-- Opening Marker --
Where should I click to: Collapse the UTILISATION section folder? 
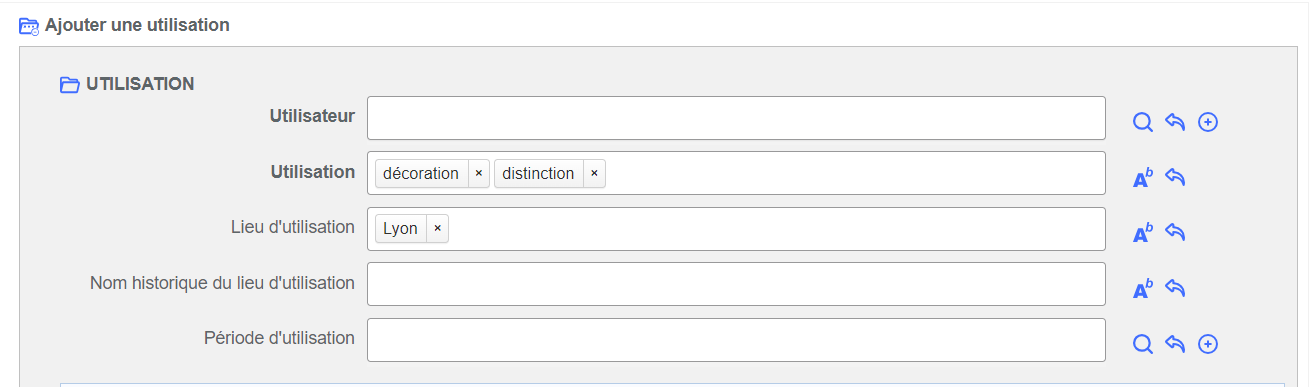[x=69, y=85]
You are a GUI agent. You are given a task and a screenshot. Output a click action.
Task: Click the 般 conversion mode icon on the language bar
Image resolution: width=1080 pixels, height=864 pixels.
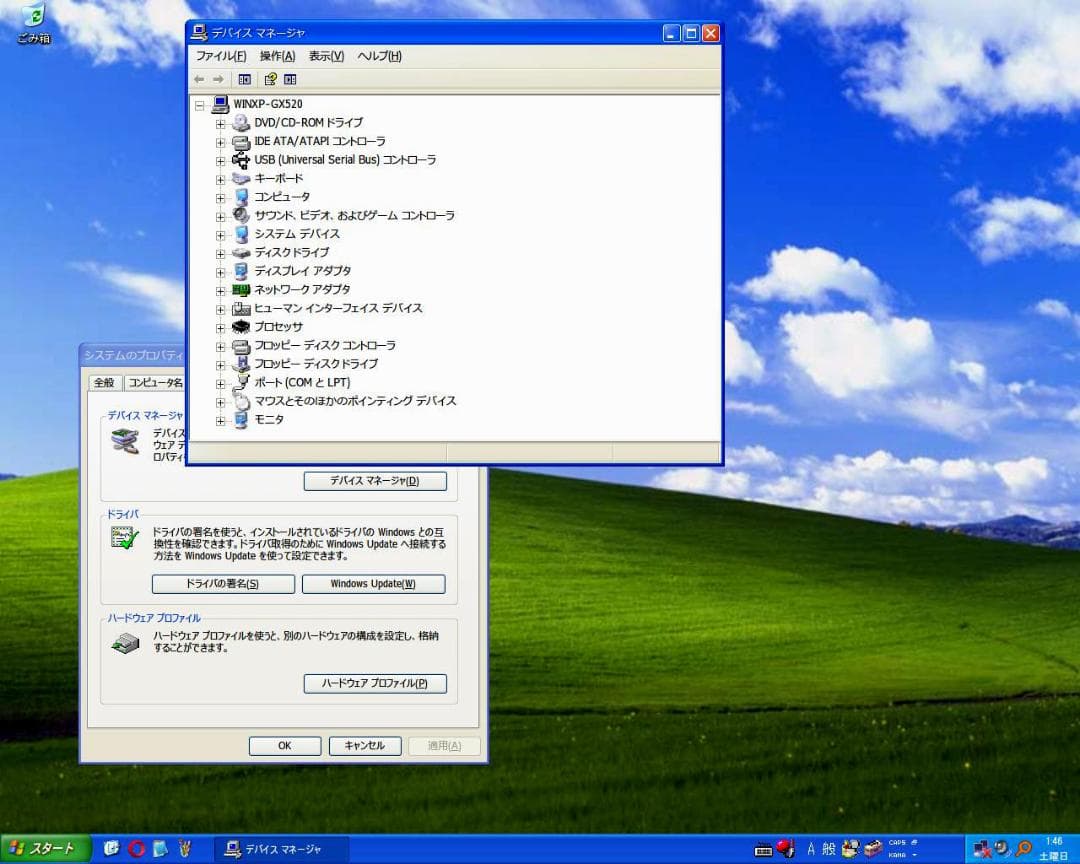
-- Closing Marker --
_Try it_. Set down the entries above word for word, but drop any image.

_Solution to the problem_.
Where should I click to: Collapse the UTILISATION section folder? 
[x=69, y=85]
You are a GUI agent. You are given a task and a screenshot. Output a click action.
Task: Click the 般 conversion mode icon on the language bar
Image resolution: width=1080 pixels, height=864 pixels.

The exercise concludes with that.